___ Records to use

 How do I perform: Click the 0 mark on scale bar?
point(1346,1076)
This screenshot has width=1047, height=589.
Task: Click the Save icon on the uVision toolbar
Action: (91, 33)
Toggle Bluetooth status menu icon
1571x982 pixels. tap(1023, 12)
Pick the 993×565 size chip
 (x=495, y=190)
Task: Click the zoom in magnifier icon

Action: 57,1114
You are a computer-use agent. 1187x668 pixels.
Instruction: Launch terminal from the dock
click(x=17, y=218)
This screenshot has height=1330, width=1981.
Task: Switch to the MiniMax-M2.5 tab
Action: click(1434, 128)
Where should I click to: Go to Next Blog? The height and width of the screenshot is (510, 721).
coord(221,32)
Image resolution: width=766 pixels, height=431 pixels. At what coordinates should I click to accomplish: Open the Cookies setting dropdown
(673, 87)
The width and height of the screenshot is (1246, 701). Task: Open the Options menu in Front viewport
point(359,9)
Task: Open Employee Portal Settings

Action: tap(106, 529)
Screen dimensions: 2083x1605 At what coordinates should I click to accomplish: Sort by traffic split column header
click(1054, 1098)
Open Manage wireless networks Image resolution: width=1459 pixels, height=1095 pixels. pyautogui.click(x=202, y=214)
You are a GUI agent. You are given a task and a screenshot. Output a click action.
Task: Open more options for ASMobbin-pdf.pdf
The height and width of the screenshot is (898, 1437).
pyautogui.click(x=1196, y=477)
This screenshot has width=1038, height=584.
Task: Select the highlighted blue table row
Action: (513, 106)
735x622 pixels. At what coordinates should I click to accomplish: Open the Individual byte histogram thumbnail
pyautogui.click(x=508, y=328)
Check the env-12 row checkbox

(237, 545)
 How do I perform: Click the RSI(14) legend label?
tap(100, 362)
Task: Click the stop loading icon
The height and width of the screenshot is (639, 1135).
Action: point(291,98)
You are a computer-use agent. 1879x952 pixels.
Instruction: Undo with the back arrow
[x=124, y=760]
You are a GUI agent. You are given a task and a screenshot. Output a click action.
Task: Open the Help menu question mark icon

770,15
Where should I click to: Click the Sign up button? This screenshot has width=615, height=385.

______

**Work to be completed**
Set down each line exactly as it appears in the data.

**The completed task**
 How do I perform: Click the 0 mark on scale bar?
point(1346,1076)
This screenshot has width=1047, height=589.
Task: Click the Save icon on the uVision toolbar
Action: (91, 33)
Toggle Bluetooth status menu icon
1571x982 pixels. tap(1023, 12)
Pick the 993×565 size chip
 (x=495, y=190)
Task: Click the zoom in magnifier icon

Action: 57,1114
You are a computer-use agent. 1187x668 pixels.
Instruction: Launch terminal from the dock
click(x=17, y=218)
This screenshot has height=1330, width=1981.
Task: Switch to the MiniMax-M2.5 tab
Action: click(1434, 128)
Where should I click to: Go to Next Blog? The height and width of the screenshot is (510, 721).
coord(221,32)
Image resolution: width=766 pixels, height=431 pixels. At what coordinates should I click to accomplish: Open the Cookies setting dropdown
(673, 87)
The width and height of the screenshot is (1246, 701). Task: Open the Options menu in Front viewport
point(359,9)
Task: Open Employee Portal Settings

Action: tap(106, 529)
Screen dimensions: 2083x1605 At what coordinates should I click to accomplish: Sort by traffic split column header
click(1054, 1098)
Open Manage wireless networks Image resolution: width=1459 pixels, height=1095 pixels. pyautogui.click(x=202, y=214)
You are a GUI agent. You are given a task and a screenshot. Output a click action.
Task: Open more options for ASMobbin-pdf.pdf
The height and width of the screenshot is (898, 1437).
pyautogui.click(x=1196, y=477)
This screenshot has width=1038, height=584.
Task: Select the highlighted blue table row
Action: (513, 106)
735x622 pixels. At what coordinates should I click to accomplish: Open the Individual byte histogram thumbnail
pyautogui.click(x=508, y=328)
Check the env-12 row checkbox

(237, 545)
 How do I perform: Click the RSI(14) legend label?
tap(100, 362)
Task: Click the stop loading icon
The height and width of the screenshot is (639, 1135).
Action: point(291,98)
You are a computer-use agent. 1879x952 pixels.
Instruction: Undo with the back arrow
[x=124, y=760]
You are a GUI agent. You are given a task and a screenshot. Output a click action.
Task: Open the Help menu question mark icon

770,15
Where should I click to: Click the Sign up button? This screenshot has width=615, height=385.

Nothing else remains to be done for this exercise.